At the line that contains "868x463 pixels.", begin setting down every line word for word, and stop after the last line of the listing.

————————

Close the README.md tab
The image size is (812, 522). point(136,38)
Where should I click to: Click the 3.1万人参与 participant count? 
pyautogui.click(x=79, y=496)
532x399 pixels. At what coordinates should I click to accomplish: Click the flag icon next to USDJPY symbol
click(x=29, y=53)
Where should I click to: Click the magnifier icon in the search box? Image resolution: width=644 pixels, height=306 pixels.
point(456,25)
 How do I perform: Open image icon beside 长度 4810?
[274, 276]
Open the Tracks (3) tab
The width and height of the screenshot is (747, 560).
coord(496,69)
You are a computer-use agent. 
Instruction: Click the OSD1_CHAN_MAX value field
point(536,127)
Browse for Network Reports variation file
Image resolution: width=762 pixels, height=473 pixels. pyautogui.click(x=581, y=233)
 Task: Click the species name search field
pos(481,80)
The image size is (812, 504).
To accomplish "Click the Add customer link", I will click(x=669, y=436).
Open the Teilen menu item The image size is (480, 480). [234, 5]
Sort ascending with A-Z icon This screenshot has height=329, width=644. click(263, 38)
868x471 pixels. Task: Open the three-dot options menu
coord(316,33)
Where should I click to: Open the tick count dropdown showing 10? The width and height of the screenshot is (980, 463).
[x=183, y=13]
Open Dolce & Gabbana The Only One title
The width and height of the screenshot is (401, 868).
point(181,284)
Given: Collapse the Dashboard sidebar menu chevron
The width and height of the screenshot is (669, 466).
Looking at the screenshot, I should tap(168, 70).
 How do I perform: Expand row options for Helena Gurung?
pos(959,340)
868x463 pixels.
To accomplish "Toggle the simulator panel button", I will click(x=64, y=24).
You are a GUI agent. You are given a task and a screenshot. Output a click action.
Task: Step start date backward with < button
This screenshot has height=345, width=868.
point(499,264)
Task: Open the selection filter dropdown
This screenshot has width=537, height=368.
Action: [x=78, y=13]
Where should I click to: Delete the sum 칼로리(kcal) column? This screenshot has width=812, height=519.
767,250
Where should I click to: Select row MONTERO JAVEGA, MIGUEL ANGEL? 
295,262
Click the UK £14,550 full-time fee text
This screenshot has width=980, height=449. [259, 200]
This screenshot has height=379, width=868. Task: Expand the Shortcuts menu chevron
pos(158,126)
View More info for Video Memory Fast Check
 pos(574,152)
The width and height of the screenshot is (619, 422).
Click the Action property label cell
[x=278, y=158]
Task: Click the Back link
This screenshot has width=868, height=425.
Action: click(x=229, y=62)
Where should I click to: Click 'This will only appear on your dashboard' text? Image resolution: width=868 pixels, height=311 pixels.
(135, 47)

————————

# REPLY
868x463 pixels.
To accomplish "Toggle the simulator panel button", I will click(x=64, y=24).
You are a GUI agent. You are given a task and a screenshot. Output a click action.
Task: Step start date backward with < button
This screenshot has height=345, width=868.
point(499,264)
Task: Open the selection filter dropdown
This screenshot has width=537, height=368.
Action: [x=78, y=13]
Where should I click to: Delete the sum 칼로리(kcal) column? This screenshot has width=812, height=519.
767,250
Where should I click to: Select row MONTERO JAVEGA, MIGUEL ANGEL? 
295,262
Click the UK £14,550 full-time fee text
This screenshot has width=980, height=449. [259, 200]
This screenshot has height=379, width=868. Task: Expand the Shortcuts menu chevron
pos(158,126)
View More info for Video Memory Fast Check
 pos(574,152)
The width and height of the screenshot is (619, 422).
Click the Action property label cell
[x=278, y=158]
Task: Click the Back link
This screenshot has width=868, height=425.
Action: click(x=229, y=62)
Where should I click to: Click 'This will only appear on your dashboard' text? Image resolution: width=868 pixels, height=311 pixels.
(135, 47)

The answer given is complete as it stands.